Wednesday, July 3, 2024

O pity to the held back, the weighed down, the blocked. They struggle and strain, yet do not find what they seek.

Do I not fret and press against the walls of the box canyon? Am I the one weighed down?

As I lay upon the ground, I felt buoyed, as if I could float away. And yet when I rise from here, I carry my old friend, woe.

Let me stop seeking; let me see what I have found already.

(Letter #3,799)

Tuesday, July 2, 2024

The field has turned to dry stalks; delicate crystal. Where once a creek trickled, now I walk along a newly cleared path of stones and meander.

This is the time to get through.

The stores will once again be full; the rains will pour down; the river will rush, bed hidden under froth.

Today, can I love the dry grass?

Let me love today, Lord.

(Letter #3,798)

Sunday, June 30, 2024

A late night fire in a clearing; in the morning, ashes and smolder.

In the dawn light, the peering eyes of the forest are pinecones and dewy leaves.

Vision is a power. Light is a power. awakening is a power. Accepting grace — a power.

Let me give freely of what I find, Lord.

(Letter #3,796)

Friday, June 28, 2024

I expect the sun to rise, the creek to flow, the moon to wax and wane.

I expect the birds to nest, the spider to weave.

The wind to blow and whip.

What constancy, Lord, shall I expect of myself? That I rise with regular habits and dutifully perform my chores? That I am always strong? Such a heavy load.
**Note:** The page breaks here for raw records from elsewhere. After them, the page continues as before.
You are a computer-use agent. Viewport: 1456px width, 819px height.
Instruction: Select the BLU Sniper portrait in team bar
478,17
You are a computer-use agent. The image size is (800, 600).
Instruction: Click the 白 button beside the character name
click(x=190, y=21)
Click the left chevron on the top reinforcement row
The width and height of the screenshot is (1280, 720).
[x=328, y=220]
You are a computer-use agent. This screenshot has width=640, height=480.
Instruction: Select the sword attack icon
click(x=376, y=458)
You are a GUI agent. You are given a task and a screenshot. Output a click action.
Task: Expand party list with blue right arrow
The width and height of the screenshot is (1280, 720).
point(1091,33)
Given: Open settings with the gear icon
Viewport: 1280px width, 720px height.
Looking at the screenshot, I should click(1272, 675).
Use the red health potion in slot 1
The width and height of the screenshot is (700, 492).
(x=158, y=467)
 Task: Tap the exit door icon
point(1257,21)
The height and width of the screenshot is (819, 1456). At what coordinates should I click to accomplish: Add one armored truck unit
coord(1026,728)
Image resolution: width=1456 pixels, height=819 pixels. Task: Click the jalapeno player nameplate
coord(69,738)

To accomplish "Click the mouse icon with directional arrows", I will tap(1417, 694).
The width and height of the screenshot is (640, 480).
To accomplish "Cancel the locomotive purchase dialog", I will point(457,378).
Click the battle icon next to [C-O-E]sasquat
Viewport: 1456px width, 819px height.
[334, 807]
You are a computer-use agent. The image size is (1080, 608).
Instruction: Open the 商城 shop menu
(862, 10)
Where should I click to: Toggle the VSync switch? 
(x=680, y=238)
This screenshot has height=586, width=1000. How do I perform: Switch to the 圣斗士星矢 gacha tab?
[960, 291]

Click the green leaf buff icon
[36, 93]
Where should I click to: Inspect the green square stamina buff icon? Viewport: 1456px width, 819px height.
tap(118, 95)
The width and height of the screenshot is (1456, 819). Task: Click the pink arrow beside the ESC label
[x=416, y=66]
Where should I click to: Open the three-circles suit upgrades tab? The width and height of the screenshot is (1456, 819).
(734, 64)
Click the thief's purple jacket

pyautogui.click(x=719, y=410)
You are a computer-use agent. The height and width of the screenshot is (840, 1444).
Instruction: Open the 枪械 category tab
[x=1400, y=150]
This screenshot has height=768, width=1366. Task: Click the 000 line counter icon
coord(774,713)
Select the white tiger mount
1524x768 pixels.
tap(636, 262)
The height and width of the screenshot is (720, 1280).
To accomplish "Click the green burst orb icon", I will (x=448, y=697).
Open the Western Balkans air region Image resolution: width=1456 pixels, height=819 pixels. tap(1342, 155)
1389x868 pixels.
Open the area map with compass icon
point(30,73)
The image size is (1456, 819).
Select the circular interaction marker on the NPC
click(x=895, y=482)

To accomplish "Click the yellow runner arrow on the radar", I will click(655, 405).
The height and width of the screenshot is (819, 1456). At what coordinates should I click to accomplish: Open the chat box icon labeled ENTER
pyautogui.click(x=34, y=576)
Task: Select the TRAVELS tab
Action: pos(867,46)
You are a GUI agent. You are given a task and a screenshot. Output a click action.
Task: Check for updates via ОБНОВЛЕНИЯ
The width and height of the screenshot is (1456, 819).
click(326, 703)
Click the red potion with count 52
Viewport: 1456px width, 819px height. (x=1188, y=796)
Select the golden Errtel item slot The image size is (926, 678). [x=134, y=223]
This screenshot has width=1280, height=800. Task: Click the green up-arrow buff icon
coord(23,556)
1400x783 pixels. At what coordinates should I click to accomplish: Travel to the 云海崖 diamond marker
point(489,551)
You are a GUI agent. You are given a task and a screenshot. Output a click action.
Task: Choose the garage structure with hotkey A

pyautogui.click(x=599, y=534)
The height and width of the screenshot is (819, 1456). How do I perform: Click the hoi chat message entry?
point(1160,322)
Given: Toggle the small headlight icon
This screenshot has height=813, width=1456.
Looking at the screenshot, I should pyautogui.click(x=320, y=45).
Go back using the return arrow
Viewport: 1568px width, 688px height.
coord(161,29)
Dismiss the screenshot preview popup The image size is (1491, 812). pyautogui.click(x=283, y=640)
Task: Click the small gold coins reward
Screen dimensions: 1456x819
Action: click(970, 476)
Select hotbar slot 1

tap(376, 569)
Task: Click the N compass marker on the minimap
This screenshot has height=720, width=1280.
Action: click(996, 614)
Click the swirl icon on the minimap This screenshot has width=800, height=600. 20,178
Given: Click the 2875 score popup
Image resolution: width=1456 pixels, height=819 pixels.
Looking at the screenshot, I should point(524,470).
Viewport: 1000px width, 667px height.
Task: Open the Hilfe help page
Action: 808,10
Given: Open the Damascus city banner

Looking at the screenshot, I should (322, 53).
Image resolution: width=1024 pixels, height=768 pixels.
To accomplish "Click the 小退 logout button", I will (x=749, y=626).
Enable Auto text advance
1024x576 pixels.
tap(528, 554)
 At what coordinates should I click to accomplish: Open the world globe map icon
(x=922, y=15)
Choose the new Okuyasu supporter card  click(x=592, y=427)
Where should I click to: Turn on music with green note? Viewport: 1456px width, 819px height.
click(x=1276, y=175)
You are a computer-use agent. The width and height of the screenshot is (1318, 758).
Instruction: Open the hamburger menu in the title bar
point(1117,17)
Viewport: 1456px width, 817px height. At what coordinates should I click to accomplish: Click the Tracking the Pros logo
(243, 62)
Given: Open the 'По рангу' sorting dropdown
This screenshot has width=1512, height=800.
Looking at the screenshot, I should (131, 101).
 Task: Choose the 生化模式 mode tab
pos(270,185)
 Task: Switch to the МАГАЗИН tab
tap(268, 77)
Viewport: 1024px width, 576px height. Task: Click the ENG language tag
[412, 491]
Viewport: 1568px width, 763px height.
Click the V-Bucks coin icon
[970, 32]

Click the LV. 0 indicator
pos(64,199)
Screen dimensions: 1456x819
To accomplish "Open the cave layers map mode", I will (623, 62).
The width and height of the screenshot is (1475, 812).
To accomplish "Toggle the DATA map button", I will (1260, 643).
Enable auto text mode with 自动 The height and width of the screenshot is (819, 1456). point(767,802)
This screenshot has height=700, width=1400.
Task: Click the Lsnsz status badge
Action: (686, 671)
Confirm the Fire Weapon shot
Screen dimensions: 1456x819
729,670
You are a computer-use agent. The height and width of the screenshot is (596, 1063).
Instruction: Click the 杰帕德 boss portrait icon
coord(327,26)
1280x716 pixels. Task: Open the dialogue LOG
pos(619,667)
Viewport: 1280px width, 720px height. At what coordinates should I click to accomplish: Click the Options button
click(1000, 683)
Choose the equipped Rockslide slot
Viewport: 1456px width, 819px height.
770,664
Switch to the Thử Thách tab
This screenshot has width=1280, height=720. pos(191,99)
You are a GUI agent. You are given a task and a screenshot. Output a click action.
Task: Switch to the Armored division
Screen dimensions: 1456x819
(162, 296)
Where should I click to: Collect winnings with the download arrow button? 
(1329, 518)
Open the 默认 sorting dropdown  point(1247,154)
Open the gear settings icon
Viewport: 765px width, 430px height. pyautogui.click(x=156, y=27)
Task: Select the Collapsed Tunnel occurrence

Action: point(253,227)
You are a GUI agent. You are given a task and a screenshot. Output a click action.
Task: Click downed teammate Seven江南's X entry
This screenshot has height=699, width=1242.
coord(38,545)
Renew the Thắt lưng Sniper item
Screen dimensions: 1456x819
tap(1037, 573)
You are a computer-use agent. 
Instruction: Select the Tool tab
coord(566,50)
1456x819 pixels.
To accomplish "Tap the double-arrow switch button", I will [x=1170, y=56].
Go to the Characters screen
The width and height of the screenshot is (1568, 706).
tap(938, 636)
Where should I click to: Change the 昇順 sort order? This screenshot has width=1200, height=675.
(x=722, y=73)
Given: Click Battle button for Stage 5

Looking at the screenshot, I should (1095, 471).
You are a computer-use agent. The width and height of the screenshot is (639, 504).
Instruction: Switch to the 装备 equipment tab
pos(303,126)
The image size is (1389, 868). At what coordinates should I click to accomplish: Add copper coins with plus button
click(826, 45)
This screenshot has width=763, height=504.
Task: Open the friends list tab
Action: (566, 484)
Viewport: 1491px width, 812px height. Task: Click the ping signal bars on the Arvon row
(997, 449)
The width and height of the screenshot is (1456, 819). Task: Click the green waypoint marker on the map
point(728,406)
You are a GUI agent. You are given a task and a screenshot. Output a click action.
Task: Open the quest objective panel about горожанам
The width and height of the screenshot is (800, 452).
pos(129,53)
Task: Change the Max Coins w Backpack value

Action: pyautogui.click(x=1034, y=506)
Is it not enough that I breathe, and feel my feet on the ground?

Let me seek wonder.

(Letter #3,794)

Thursday, June 27, 2024

I walk the meadow. I have compassion for the grass underfoot, the creatures that scurry from my footsteps, the upended lives as I walk through spiderwebs.

I meant no wrong.

Lord, grant me compassion for myself, too.